Friday June 30

Stocks rose modestly today to finish the first half of 2017 on a strong note. The S&P 500 rose 0.2% to 2,423 and the Dow Jones rose 0.3% to 21,350. Over the course of the week those indices were 0.6% and 0.2% lower respectively. The KBW Bank index and utilities both finished fractionally lower today. Economic data today showed that personal income rose 0.4% last month which was 0.1% higher than expected. Consumer spending rose 0.1% in line with expectations. The PCE Price Index both headline and core both rose 1.4% compared to expectations of 1.5%. That shows that inflation remains muted in the US which takes gives some ammunition for the doves in the FOMC. If the trend persists it could also be bearish for the dollar as inflation is picking up in other economies where central bankers are looking to raise rates. Data also showed that consumer sentiment was stronger than expectations. The theme of the week was rising yields globally. The 10 year German bund yield was up 21bp on the week and finished at 0.47% and the same maturity gilt rose 22bp to 1.26%. In the US today the 2 year Treasury yield rose 3bp to 1.39%. The 10 year Treasury yield rose 3bp to 2.30%. Accordingly 2yr vs 10yr finished at 0.91%. This week marked the first week since the start of May that the yield curve steepened over the 5 day span. Over the course of the week the 2 and 10 year were 5 and 12bp higher respectively. The dollar rose today against EUR and JPY in spite of the weak inflation data. USD rose 0.2% against EUR to $1.1423. USD rose 0.3% against JPY to Y112.49. USD fell 0.1% against GBP to $1.3024. Oil prices posted another strong day which could be reassuring for investors who feared another selloff similar to the start of 2016. WTI rose 2.9% to $46.21 and Brent rose 1% to $47.90.

Stock markets around the world have posted very broad gains in the first half of this year, which leaves investors wondering what might be in store next. Of the 30 largest stock indices around the world, 26 are in positive territory for the year and around half of those are at or near record highs. In the last 20 years there have been only four times when markets have been this broadly bouyant. Two times, in 1999 and 2007 the rally preceded a sharp downturn. The other two times in 2003 and 2009 preceded a multiyear rally. The rally this year has been driven by accommodative central banks, and in Europe decreasing political risk as anti EU movements has supported sentiment as well. The rally across different sectors has been fairly broad as well, as most sectors have risen with the exception of oil. One reason for concern could be that defensive shares have outperformed cyclical shares which could suggest that investors are turning bearish based on their positioning. Another big question mark is how central banks will unwind their accommodation. In many ways central banking policies are responsible for the impressive rally that has been experienced, and it remains to be seen how they will remove their presence from the market without leading to a selloff.

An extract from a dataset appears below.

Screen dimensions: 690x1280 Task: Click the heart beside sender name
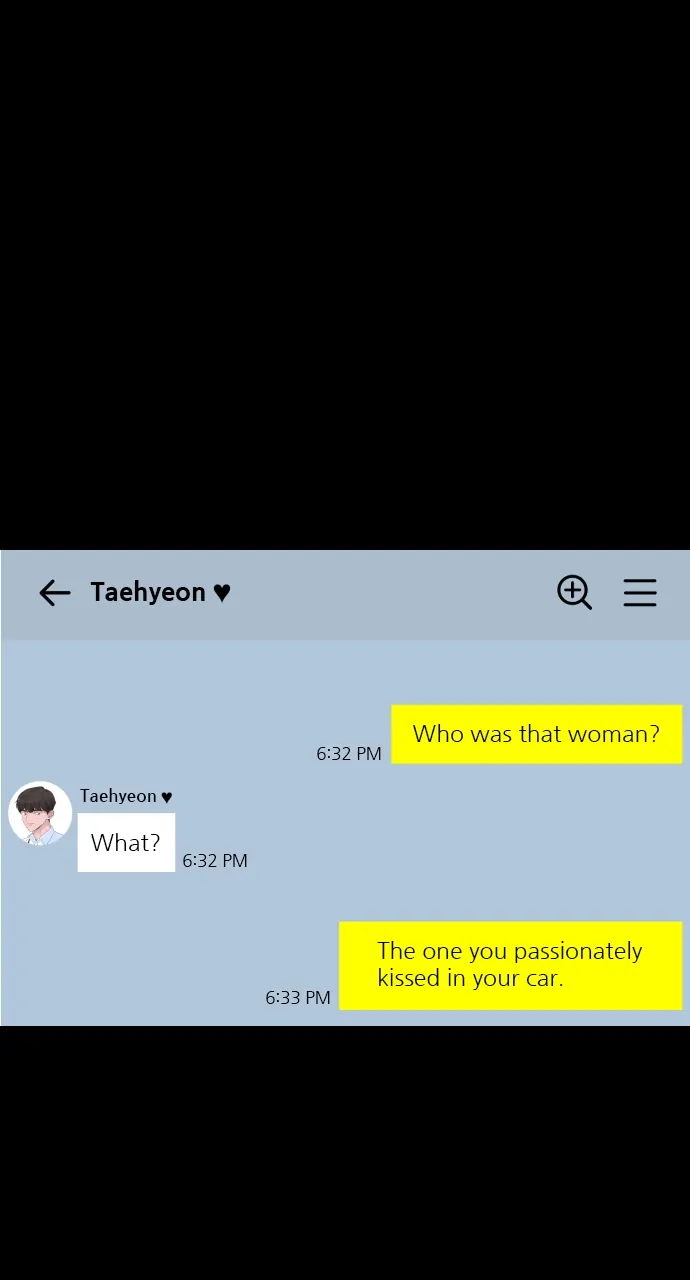click(166, 797)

Bank shares have put in a strong performance this week as several factors turned in their favor. At the start of the week financials were supported by news out of Italy that the government was orchestrating a EUR 17bn bailout of two struggling Italian banks. Similarly there was consolidation in the financial sector in Spain which also suggests that the system is getting stronger. On Wednesday bank investors were pleased when all 34 of the banks passed the Fed’s stress tests which will allow them to return capital to shareholders. Between the five large US banks alone analysts anticipate that they will return around $100bn to shareholders, amounting to more than 100% of net income for this year on average. Also contributing to positive sentiment was the global bond selloff towards the end of the week driven by central bankers in the UK, Europe, and Canada catching investors off guard by suggesting they may soon shift their monetary policy stance. That led investors to believe that higher interest rates in those economies may not be too far on the horizon, which benefits bank earnings. Banks put in a strong week of performance, even as they have underperformed the broader market for much of 2017. However over the last couple of weeks that trend has reversed and banks have led the way as hot sectors, such as technology, have retreated. A lingering downside for banks is that economic growth, and therefore loan growth remains sluggish.

FT Alphaville published an article outlining some facts about shifts in the retail sector as it relates to employment and the macro economy in general. There has been a narrative  out there that excessive losses of jobs in the retail are a threat to the economy. However thus far job losses in the retail sector have been minuscule compared to the total number of people employed in the industry. From the macro level it appears that the shift from brick and mortar retail to e-commerce will benefit the economy through innovation and increased efficiency. On average it takes more than 8 employees in a department store to generate $1mm in sales per year. For e-commerce that figure is just 0.7 people so it makes sense that more effort is being allocated there. That could help explain why retail store closings this year could hit a record high. The jobs created in e-commerce also aren’t showing up in the data as clearly as the direct number of layoffs is. Economist Michael Mandel argues that the jobs created through e-commerce exceeds the losses in jobs from retail. On top of that e-commerce jobs tend to pay better than traditional jobs at both the entry and manager level. Over the long term that will be beneficial for the economy, however on the societal level its unlikely the people competing for e-commerce jobs will be the same people displaced from traditional retail jobs.